There are several difficulties with promoting residential rehabilitation as the primary form of treatment.
1) The cost. A stay in residential rehabilitation will cost approximately £8000 – £12000 for a 6 month stay, and that is a conservative costing. In 2008 the National Treatment Outcome Research Study estimated that methadone would cost on average £55 per person per week. A cost of £2,860 per person per year. Whilst we may not always like it, substitute prescribing is far cheaper than residential treatment.
2) The readiness of the client. When I used to send people to residential rehab I had to do loads of preparation work with them. We had to consider whether they were suitable for inpatient treatment and what might be the right resource for them. We expected them to be stable in treatment and engaging in group work in the community. In reality, not every client is ready to go to rehab. They need to find the point when they are prepared, physically and emotionally, to enter ongoing long term treatment. For some people this will never happen.
3) Maintenance treatment reduces crime. People who are maintained on methadone need to engage in less (ideally no) criminal activity to fund their habit. This benefits the wider community.
4) Maintenance treatment improves healthcare in patients. If individuals no longer have to engage in unsafe injecting practices they are less likely to be hospitalised with major illnesses and injuries caused by illicit drugs use. This could be anything from overdose to DVT’s to falling off a bridge whilst under the influence etc.
These are just a few issues related to the maintenance in the community vs. residential rehabilitation debate. However, I feel I should add a caveat to this. My comments here might lead some people to think that I would rather see people opiate dependent than becoming drug-free. This is categorically untrue. One of the biggest pleasures I had was seeing people progress through rehab and become drug free. Those people undoubtedly had the best chance of achieving lifelong, sustainable change and being able to be a fully functioning member of society. However, I also had to recognise that some people just were not in the place to be able to make those changes. They hadn’t reached the stage in their lives where they were able to consider a life without drugs.
To quote David Cameron again when he said
“It was all about how many addicts are in touch with treatment agencies, and this, in too many cases, really meant the addict was talking to someone and maybe getting some methadone, which is a government authorised form of opium, rather than heroin. It did not really address the problem – that [the addict] had a drug habit.”
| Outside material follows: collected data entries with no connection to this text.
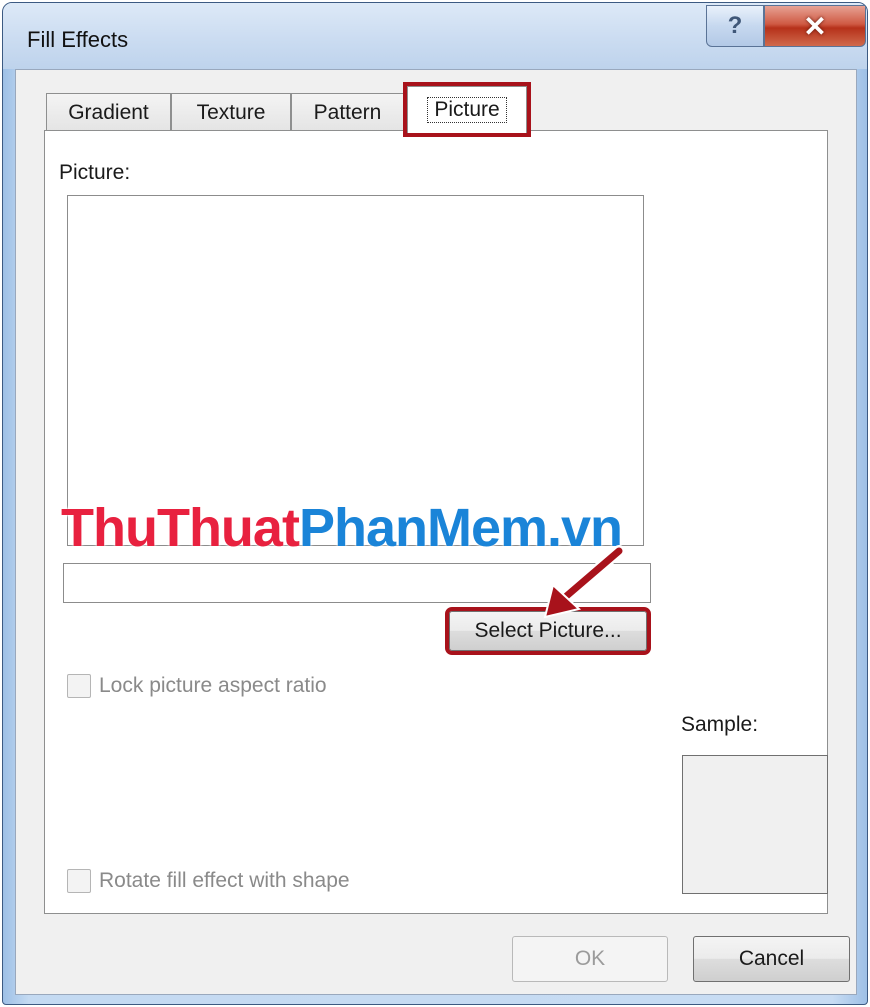 The height and width of the screenshot is (1007, 870). What do you see at coordinates (224, 880) in the screenshot?
I see `rotate-fill-label: Rotate fill effect with shape` at bounding box center [224, 880].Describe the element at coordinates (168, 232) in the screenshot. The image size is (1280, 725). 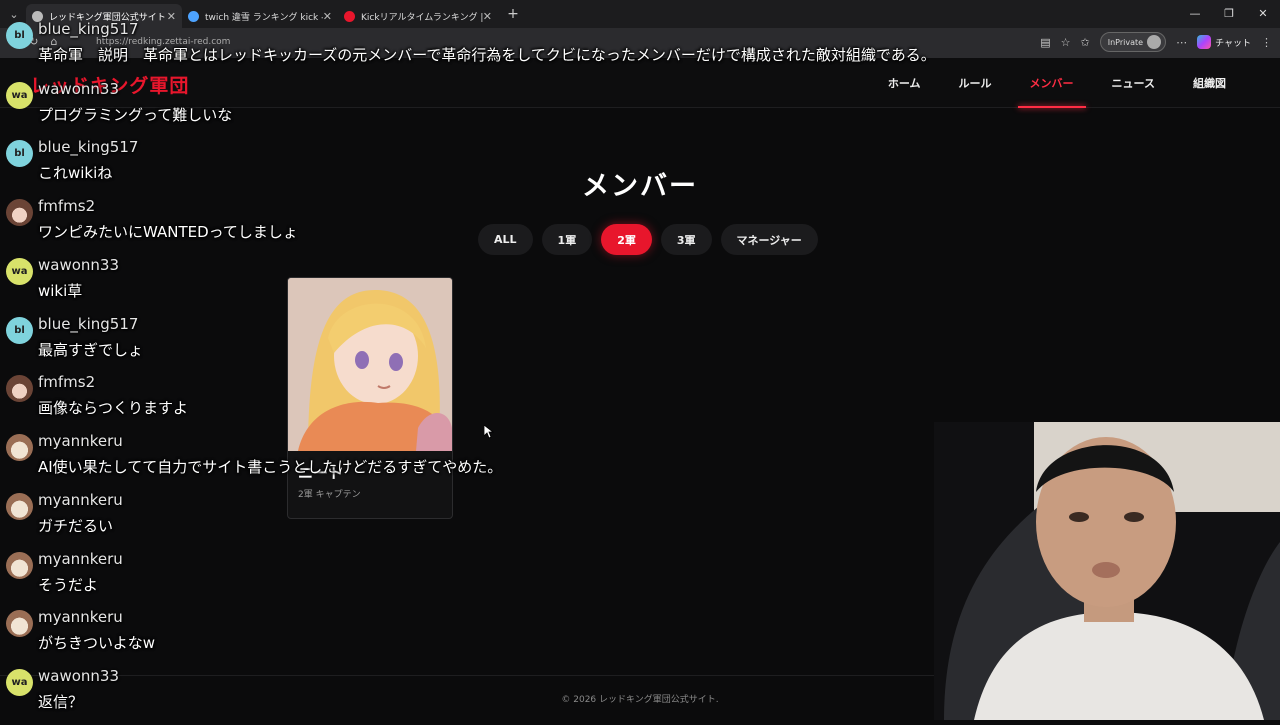
I see `chat-text: ワンピみたいにWANTEDってしましょ` at that location.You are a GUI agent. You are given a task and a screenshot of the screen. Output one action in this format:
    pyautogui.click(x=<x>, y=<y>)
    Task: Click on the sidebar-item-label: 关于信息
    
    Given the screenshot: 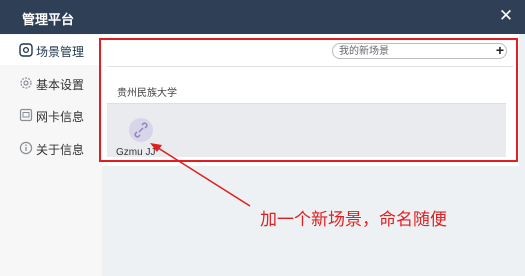 What is the action you would take?
    pyautogui.click(x=60, y=150)
    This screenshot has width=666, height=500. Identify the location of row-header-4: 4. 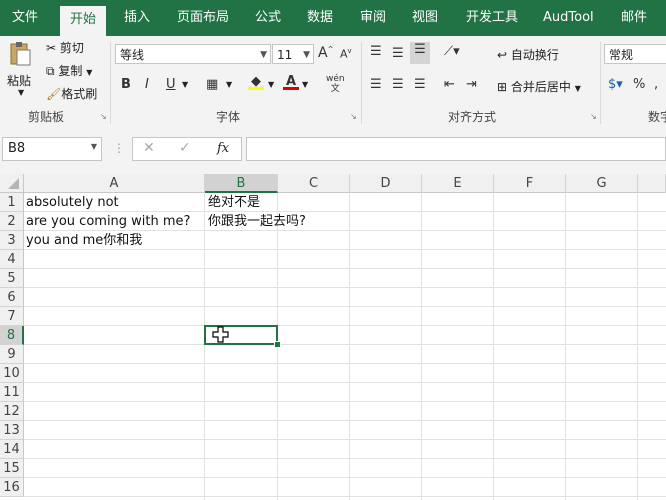
(12, 260).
If the government want to invest in making positive changes to drug treatment then they should be providing the funding for services to be able to train their drug and alcohol workers to make them highly professional and specialised workers. It is almost impossible to underestimate what a difference a really fantastic worker can make to the client. That therapeutic relationship can really lead to change, whether it be motivational work in order to help people progress onto more intensive treatment, or whether they are discussing harm minimisation practices. A good drug worker is part of the journey, they are not just “someone to talk to”; they are treatment in and of themselves.
Anyway, I don’t know what I am ranting about this. They are going to reduce investment in drug treatment in 2012 so there will probably be no changes anyway!